▶ [Brano fornito]:
-------------------------
AnimAnimale - I Don't Know How To Respond To That Violence

Questo progetto nasce dall'esigenza di esprimere un disagio crescente nei confronti della follia distruttiva ed autodistruttiva del genere umano a cui non si riesce a dare una risposta, né un freno.

Anno 2023, il mondo si divide, i contrasti tra i popoli si acuiscono. Si costruiscono muri, nascono nuovi campi di concentramento, con nomi meno cruenti ma con specifiche analoghe: Isolare, Contenere, Separare.

Il progetto ANIMA/ANIMALE nasce come lavoro site-specific, e prende spunto dalla originaria destinazione degli spazi espositivi del Macro Testaccio a Roma, ovvero il mattatoio, campo di concentramento animale con i suoi strumenti di costrizione, di detenzione, di morte.

Ed in questi tempi di oblio della dignità della vita in ogni sua forma, dalla distruzione delle foreste all’estinzione delle api, fino al rifiuto di dare dignità e diritto ad una esistenza sostenibile ad interi popoli in nome del profitto, ed eliminarli fisicamente attraverso guerre e genocidi, ripartire dall’orrore può essere una possibilità per restituire un senso al rapporto tra l’uomo e la vita che lo circonda.
-------------------------
▶ [Estratto dei dati]:
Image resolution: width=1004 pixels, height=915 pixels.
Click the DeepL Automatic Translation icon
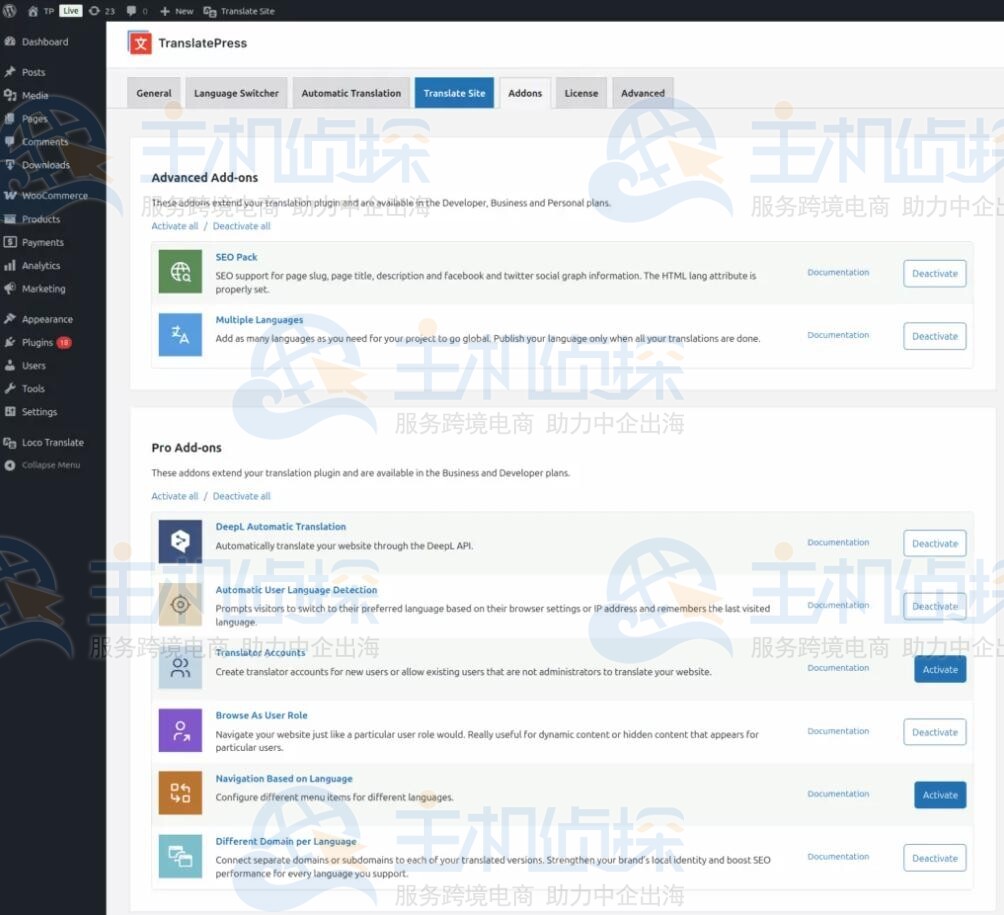(180, 542)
-------------------------
▶ [Attività da svolgere]:
1. Copia dal brano il tratto che comincia con "Anno 2023, il" e prosegue fino a "detenzione, di morte.".
2. Secondo il brano, quale era la destinazione originaria degli spazi espositivi del Macro Testaccio a Roma?
3. Riassumi il brano in due frasi.

▶ [Risultati in ordine]:
1.
Anno 2023, il mondo si divide, i contrasti tra i popoli si acuiscono. Si costruiscono muri, nascono nuovi campi di concentramento, con nomi meno cruenti ma con specifiche analoghe: Isolare, Contenere, Separare.

Il progetto ANIMA/ANIMALE nasce come lavoro site-specific, e prende spunto dalla originaria destinazione degli spazi espositivi del Macro Testaccio a Roma, ovvero il mattatoio, campo di concentramento animale con i suoi strumenti di costrizione, di detenzione, di morte.

2. Il mattatoio.

3. Il progetto ANIMA/ANIMALE nasce dal disagio verso la follia distruttiva e autodistruttiva del genere umano, in un 2023 in cui si costruiscono muri e nascono nuovi campi di concentramento. Concepito come lavoro site-specific, prende spunto dall'ex mattatoio del Macro Testaccio a Roma e propone di ripartire dall'orrore per restituire un senso al rapporto tra l'uomo e la vita che lo circonda.